Andressa Soares se mudou para a favela do Mandela há cerca de 11 meses e afirma que morar ali não é uma questão de escolha. Sem casa e com quatro filhos, ela e o marido se mudaram para o local para terem condições melhores de vida. “Com o salário que a gente ganha, ou você come ou paga aluguel. Saí da casa da minha mãe para morar aqui, não pagamos água e luz, podemos gastar com alimento”, conta. A situação é a justificativa de boa parte dos moradores, sem precisar pagar contas de água e luz, os moradores evitam que a fome seja um problema para as famílias e ainda sonham em juntar dinheiro para uma casa.

“Se alguém vier aqui e nos despejar, vamos fazer o que? O meu sonho é ter uma casa nossa, vamos juntando um dinheirinho quando dá. Pode acreditar, que se eu tivesse escolha, não estaria aqui”

conta a revendedora de lingeries Elizamar Lima, mãe de 5 filhos e moradora do Mandela.

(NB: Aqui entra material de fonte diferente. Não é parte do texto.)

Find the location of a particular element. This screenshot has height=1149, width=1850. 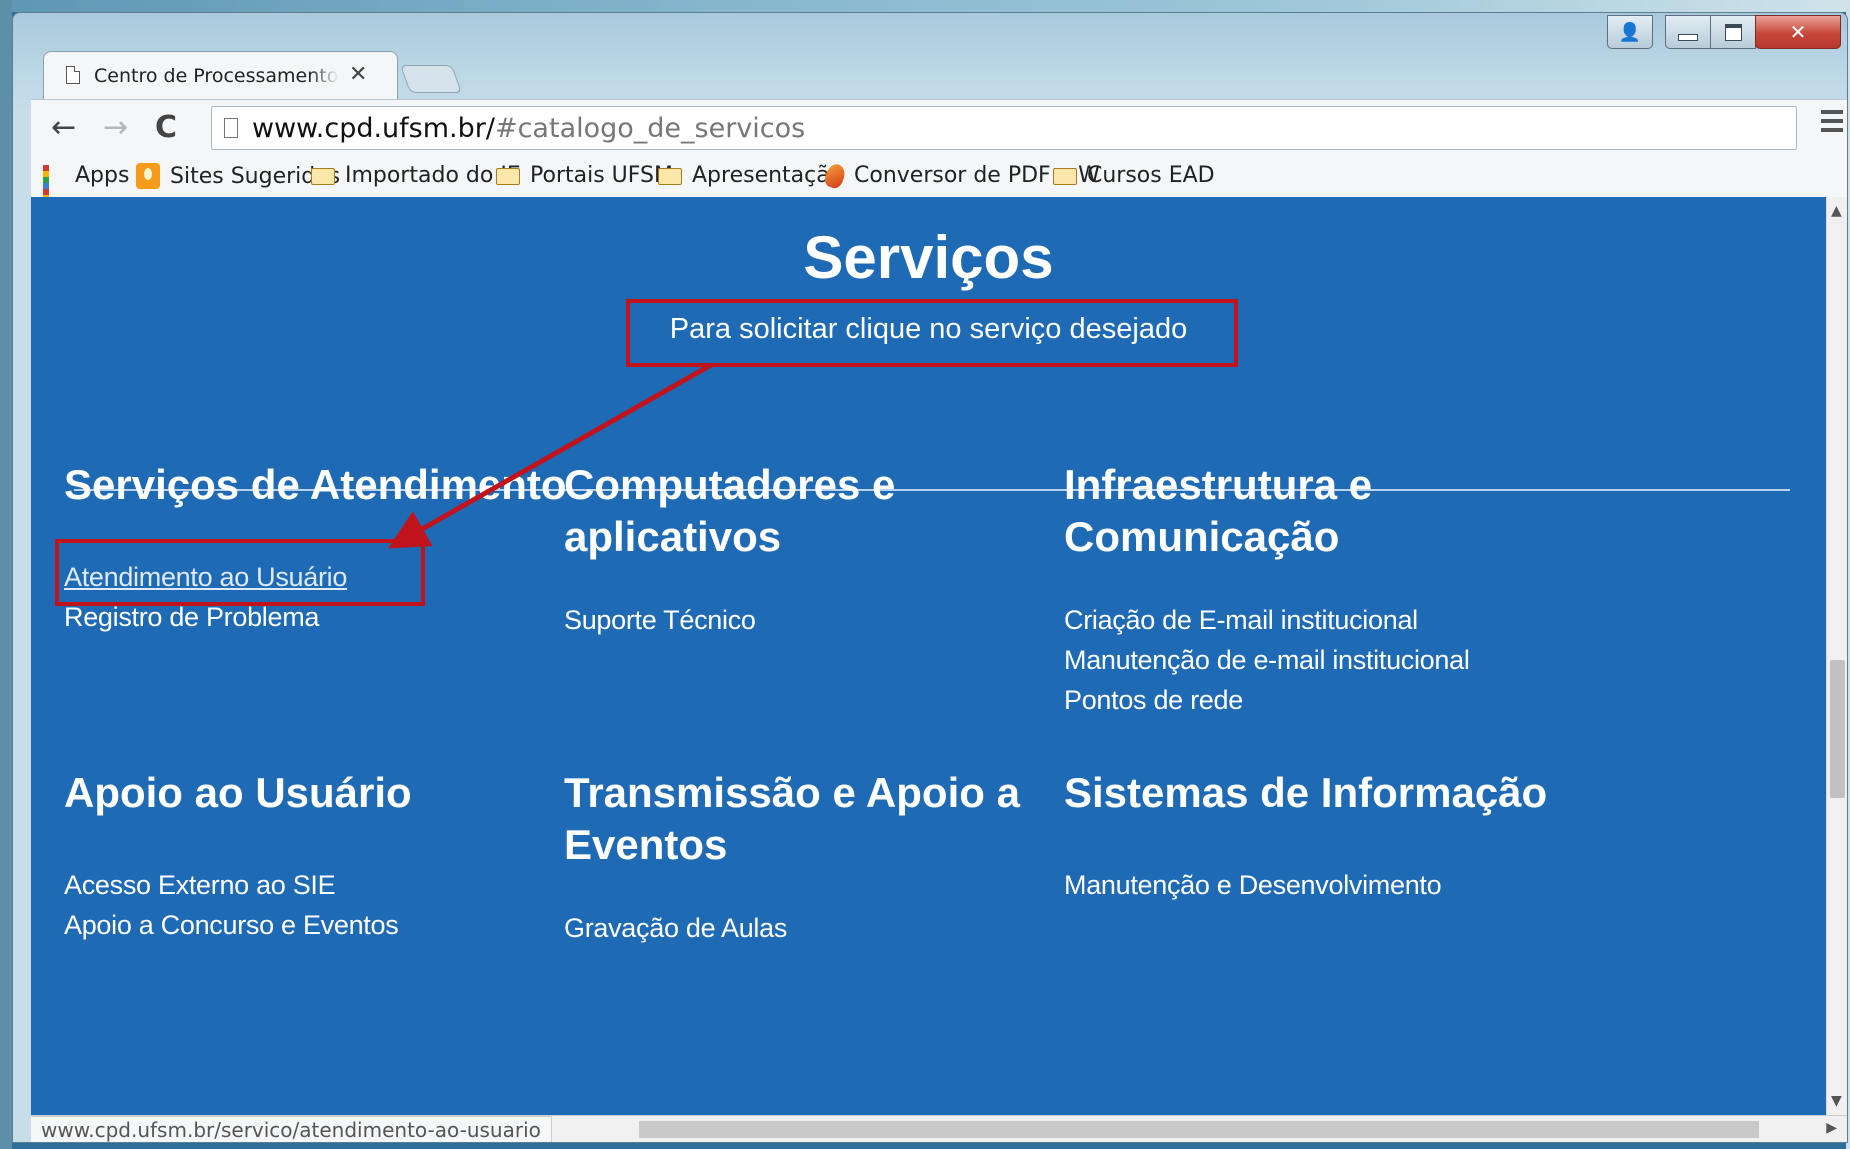

link-manutencao-desenvolvimento: Manutenção e Desenvolvimento is located at coordinates (1253, 886).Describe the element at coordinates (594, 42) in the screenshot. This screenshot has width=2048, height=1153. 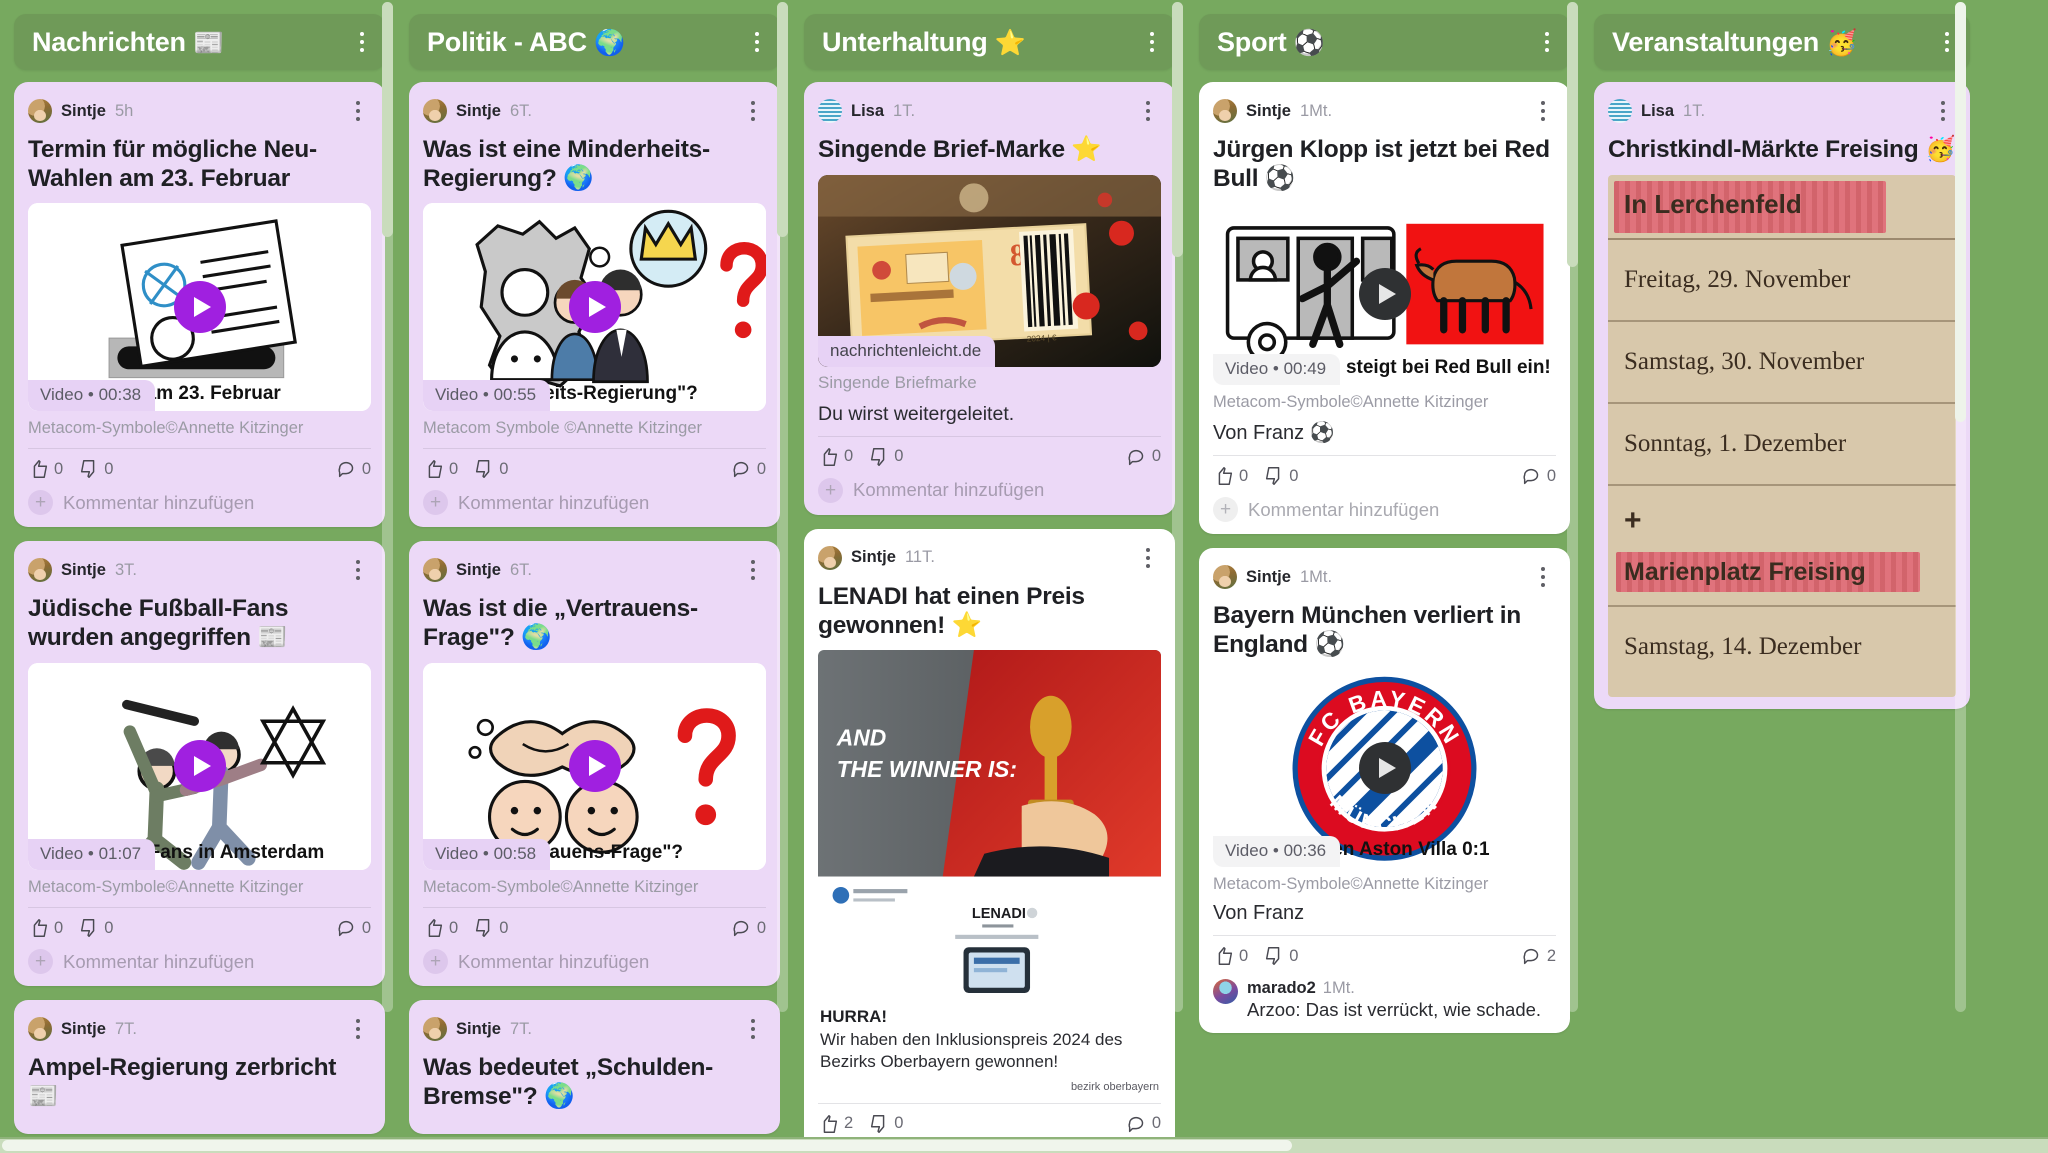
I see `column-header-politik-abc: Politik - ABC 🌍` at that location.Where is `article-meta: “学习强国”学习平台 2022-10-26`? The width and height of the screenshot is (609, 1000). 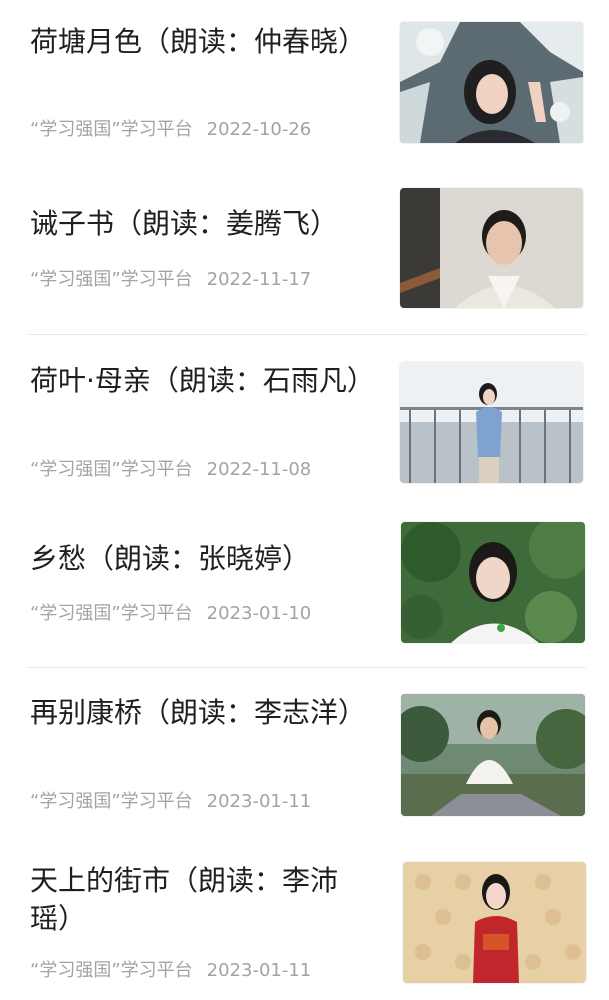 article-meta: “学习强国”学习平台 2022-10-26 is located at coordinates (170, 128).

A maranhense Telma dos Reis veio para Campo Grande com o marido Clemilson Gomes em busca de melhores condições de vida. Eles contam que moram no edifício Carandiru há quase quatro anos. Clemilson trabalha no ramo da construção civil e é pago por diária, o salário de cerca de R$ 1,4 mil não é suficiente para pagar o aluguel e sustentar os quatro filhos. Telma afirma que há muito preconceito contra os moradores, mas a maioria são famílias de trabalhadores. “Aqui é feio só por fora, dentro das casas a gente reboca, coloca piso, a gente vive com dignidade”, afirma.

O preconceito com as ocupações

Drama da submoradia também aflige moradores de Campo Grande
A favela do Mandela foi ocupada há 2 anos. (Foto: Marcos Ermínio)

Entre os moradores de ocupações, a vergonha também está entre os problemas. Telma afirma viver com dignidade e não esconde onde mora, mas os filhos sofrem com a discriminação. “Meus filhos estudam em uma escola aqui perto e zoaram ele, por morar aqui no Carandiru”. Para Telma, a má fama do condomínio se deve à presença de pessoas de fora e às constantes visitas da Polícia durante a noite. “Já virou rotina, eles passam por aqui, fazem uma ronda. O problema é que quem faz bagunça nem mora aqui”.

Drama da submoradia também aflige moradores de Campo Grande
Sem opção de lazer, crianças brincam no Edifício Carandiru. (Foto Marcos Ermínio)

Elisamar mora no Mandela, mas esconde de todos que mora em uma favela. “Se você fala que mora aqui, as pessoas te desprezam, olham torto. Quando eu preciso, uso o endereço da minha mãe”. Até as compras são entregues na casa da mãe, para que os colegas do marido, que trabalha em um supermercado, não descubram o verdadeiro endereço do casal.

A revendedora foi uma das primeiras a ocupar o terreno há dois anos, que hoje é a favela do Mandela. Com uma renda fixa de pouco mais de R$ 1 mil, viver na favela foi a única alternativa. “Eu sonho com uma casa, mas a Emha nunca veio aqui, se duvidar nem sabem que a gente existe”. A diarista Telma gosta da vida que leva no prédio Carandiru, mas também sonha com uma vida melhor. “Meu maior sonho é a casa própria, sair daqui e dar uma condição ainda melhor para os meus filhos”.